I mainly vape fruit juices, that's why looking for the best fruit concentrates.

So far FA Fuji apple & FA forest fruit have been great as they are strong.

Can I get some suggestions on mango, peach, watermelon or any other nice strong fruit?

Reactions: Like 2


----------



## Cespian (13/6/17)

IMO

Mango: CAP Sweet Mango
Peach: CAP Yellow Peach or TFA Peach Juicy
Watermelon: CAP Double Watermelon or FA Red Summer

My fav fruits:
CAP Sweet Lychee
INW Shisha Strawberry
LA Banana Cream and TFA Banana Cream
Combination of TFA Strawberry Ripe and TFA Dragon Fruit
CAP Double Apple
CAP Golden Pineapple

Reactions: Like 5 | Winner 1


----------



## craigb (13/6/17)

IMO pineapple and dragon fruit are very... Distinctive flavors. 

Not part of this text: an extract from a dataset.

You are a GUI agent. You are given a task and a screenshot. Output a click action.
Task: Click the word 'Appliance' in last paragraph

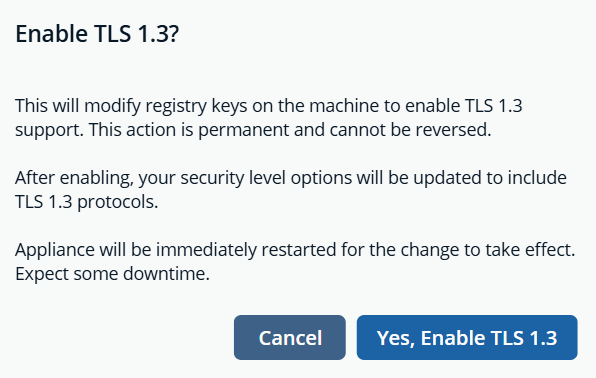pyautogui.click(x=55, y=250)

If possible I would recommend you try some before buying a bottle. It's entirely possible you will love them though.

Reactions: Like 1


----------



## acorn (13/6/17)

Bear_Vapes said:


> I mainly vape fruit juices, that's why looking for the best fruit concentrates.
> 
> So far FA Fuji apple & FA forest fruit have been great as they are strong.
> 
> Can I get some suggestions on mango, peach, watermelon or any other nice strong fruit?


If you like FA Fuji, try INW Two Apples, they work great together.
Example: 
http://e-liquid-recipes.com/recipe/783771/Ckemist Original: Apple Juice

Reactions: Like 2


----------